The Training and Doctrine Command (TRADOC) is a training-oriented formation in the Lithuanian Armed Forces, focused on implementing military training policy in the National Defence System (NDS). The main objectives of TRADOC are to conduct the individual training of soldiers and organize personnel training of the NDS. It is also responsible for developing doctrine documents of the LAF in the military field.

== TRADOC History ==
The Training and Personnel Command (TRAPEC) under the Ministry of National Defence was established by order of Minister Česlovas Stankevičius on 6 August 1998. Colonel Romas Žibas was appointed as the deputy commander of TRAPEC, and on 17 August, the permanent structure of the organization comprising 50 personnel positions was approved. TRAPEC was organized at the facilities of the Defence Staff before being moved in February 1999 to separate facilities in 21 Sapiegos Street. On 25 June 1999, Stankevičius renamed TRAPEC to TRADOC. On 20 October of that year, Colonel Žibas was appointed as the TRADOC commander. On 20 February 2002, the Jaeger School (renamed in 2006 as the Reconnaissance School) was subordinated to TRADOC. On 1 September 2008 the Joint Staff undertook the control functions and combat training of Lithuanian Armed Forces Military Units from TRADOC (by Order No. V-630 of 2 July 2008 of the Minister of National Defence). By 31 December 2008 the TRADOC had conducted administration functions of compulsory basic military service of the reserve officers.

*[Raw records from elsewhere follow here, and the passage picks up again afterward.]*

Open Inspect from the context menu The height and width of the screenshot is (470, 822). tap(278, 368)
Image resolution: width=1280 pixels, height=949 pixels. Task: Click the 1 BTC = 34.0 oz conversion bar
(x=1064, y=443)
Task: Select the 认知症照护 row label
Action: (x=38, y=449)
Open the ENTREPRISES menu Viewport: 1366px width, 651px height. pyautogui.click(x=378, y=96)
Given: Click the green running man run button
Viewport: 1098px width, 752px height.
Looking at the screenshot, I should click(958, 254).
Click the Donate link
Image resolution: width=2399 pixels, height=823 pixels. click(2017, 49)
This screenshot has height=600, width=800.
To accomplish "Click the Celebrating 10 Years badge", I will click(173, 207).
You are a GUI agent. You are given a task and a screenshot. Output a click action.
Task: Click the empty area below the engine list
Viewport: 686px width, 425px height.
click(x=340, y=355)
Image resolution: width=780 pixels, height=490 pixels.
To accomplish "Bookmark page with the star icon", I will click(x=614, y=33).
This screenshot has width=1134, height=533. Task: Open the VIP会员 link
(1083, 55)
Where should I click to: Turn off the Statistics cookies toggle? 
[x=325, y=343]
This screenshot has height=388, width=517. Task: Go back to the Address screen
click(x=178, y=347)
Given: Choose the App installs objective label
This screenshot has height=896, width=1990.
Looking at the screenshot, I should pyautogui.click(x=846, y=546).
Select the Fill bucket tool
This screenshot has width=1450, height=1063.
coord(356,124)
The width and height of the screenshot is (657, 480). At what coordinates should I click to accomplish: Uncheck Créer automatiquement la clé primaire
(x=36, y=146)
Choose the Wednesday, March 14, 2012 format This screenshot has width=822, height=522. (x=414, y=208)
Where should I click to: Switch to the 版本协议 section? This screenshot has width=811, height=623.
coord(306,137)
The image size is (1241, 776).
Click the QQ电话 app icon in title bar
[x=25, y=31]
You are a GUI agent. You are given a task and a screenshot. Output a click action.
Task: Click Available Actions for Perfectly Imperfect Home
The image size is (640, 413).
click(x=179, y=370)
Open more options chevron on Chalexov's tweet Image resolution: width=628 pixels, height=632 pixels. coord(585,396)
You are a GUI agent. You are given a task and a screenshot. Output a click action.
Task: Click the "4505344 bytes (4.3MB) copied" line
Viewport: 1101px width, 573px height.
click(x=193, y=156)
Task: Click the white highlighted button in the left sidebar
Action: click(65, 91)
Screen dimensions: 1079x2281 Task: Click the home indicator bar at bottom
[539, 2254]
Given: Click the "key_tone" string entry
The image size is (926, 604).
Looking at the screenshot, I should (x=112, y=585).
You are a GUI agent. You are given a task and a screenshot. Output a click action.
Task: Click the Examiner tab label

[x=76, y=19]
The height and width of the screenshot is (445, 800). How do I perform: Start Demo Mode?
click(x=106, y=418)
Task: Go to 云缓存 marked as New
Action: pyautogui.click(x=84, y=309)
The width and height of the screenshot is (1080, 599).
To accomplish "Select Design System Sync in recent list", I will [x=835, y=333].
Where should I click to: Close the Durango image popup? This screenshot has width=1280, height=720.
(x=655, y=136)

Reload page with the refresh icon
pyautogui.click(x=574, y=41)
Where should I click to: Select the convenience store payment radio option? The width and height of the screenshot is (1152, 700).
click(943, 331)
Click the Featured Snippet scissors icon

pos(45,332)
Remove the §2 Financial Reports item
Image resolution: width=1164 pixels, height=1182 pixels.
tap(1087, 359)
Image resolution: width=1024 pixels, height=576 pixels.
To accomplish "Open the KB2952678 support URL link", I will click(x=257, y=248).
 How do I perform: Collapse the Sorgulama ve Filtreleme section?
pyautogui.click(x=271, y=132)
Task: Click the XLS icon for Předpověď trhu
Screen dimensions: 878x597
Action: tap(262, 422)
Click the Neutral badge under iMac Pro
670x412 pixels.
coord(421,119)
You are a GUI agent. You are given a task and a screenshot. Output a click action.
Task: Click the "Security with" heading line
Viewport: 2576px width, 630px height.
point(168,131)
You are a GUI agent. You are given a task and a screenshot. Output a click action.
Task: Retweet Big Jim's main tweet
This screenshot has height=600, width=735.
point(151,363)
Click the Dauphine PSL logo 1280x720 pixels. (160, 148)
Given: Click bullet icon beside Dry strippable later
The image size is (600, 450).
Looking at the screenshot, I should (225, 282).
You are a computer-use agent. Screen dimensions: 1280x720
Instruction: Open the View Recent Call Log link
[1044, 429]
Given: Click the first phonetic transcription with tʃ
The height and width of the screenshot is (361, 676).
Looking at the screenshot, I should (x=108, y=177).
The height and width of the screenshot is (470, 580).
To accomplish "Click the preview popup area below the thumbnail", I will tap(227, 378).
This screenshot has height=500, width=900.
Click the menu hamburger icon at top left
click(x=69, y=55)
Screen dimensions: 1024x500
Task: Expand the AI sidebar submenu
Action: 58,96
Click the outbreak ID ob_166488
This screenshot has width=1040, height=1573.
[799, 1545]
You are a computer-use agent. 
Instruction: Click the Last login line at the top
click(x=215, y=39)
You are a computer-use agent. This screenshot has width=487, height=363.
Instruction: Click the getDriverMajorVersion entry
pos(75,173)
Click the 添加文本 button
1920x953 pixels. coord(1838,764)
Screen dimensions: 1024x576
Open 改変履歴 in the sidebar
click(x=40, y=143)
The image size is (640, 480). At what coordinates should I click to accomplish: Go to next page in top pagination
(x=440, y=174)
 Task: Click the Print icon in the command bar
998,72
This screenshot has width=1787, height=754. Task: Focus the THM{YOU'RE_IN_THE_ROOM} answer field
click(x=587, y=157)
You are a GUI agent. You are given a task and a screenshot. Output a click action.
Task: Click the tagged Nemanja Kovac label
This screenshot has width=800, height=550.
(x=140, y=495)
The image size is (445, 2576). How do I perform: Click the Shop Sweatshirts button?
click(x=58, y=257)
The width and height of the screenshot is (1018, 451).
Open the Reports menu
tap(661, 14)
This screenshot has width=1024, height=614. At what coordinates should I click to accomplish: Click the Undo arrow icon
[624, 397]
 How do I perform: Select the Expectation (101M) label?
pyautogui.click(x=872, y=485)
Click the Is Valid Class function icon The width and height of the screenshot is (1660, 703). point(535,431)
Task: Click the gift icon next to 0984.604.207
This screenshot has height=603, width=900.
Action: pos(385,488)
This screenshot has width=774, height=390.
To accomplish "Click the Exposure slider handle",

The Military Personnel Department was subordinated to TRADOC on 1 April 2010. From 14 February to 1 April 2011 TRADOC temporarily took over functions related with military drafting.

== Heads ==

- Colonel Romas Žibas (30 August 2004)
- Colonel Jonas Vytautas Žukas (31 August 2004 – 2 January 2008)
- Colonel Jurgis Norgėla (2 January 2008 – 24 May 2010)
- Colonel Gintaras Ažubalis (31 July 2010-?)
- Colonel Mindaugas Steponavičius (since 2019)

== Structure ==
TRADOC consists of the following:

- TRADOC Staff
  - Doctrine Division
  - Individual Training Division
  - Collective Training Division
  - Lessons Learned Division
  - English Language Testing Division
  - G1
  - G2/5
  - G4/6
- Division General Stasys Raštikis Lithuanian Armed Forces School
  - Staff
  - Training Section
  - Non-commissioned Officers School
  - Logistics Training Centre
  - Communications and Information Systems Training Centre
  - Parachute Training Centre
  - Physical Training Centre
  - Drone Training Centre
  - Training Battalion
  - Supply Service
- Great Lithuanian Hetman Jonušas Radvila Training Regiment
  - Staff and Support Units
  - 1st Training Battalion (Kazlų Rūda)
  - 2nd Training Battalion (Rukla)
- General Adolfas Ramanauskas Combat Training Centre
  - HQ Bureau
  - Staff
  - Staff and Supply Company
  - Security Section
  - Combat Training Group
  - UAV Warfare Company "Vanagas"
  - Supply Service
  - Gaižiūnai Training Area
  - General Kazys Veverskis Training Area
  - General Silvestras Žukauskas Training Area
  - Rūdninkai Training Area
- Military Institute

=== Great Lithuanian Hetman Jonušas Radvila Training Regiment ===
The Training Regiment prepares active reserve of the LAF, upcoming soldiers of professional military service and guarantees the activity of Gaižiūnai Training Area. The Training Regiment is considered to be the gateway to join Lithuanian Armed Forces. The freshmen cadets of the Military Academy also get their initial military training in the Training Regiment.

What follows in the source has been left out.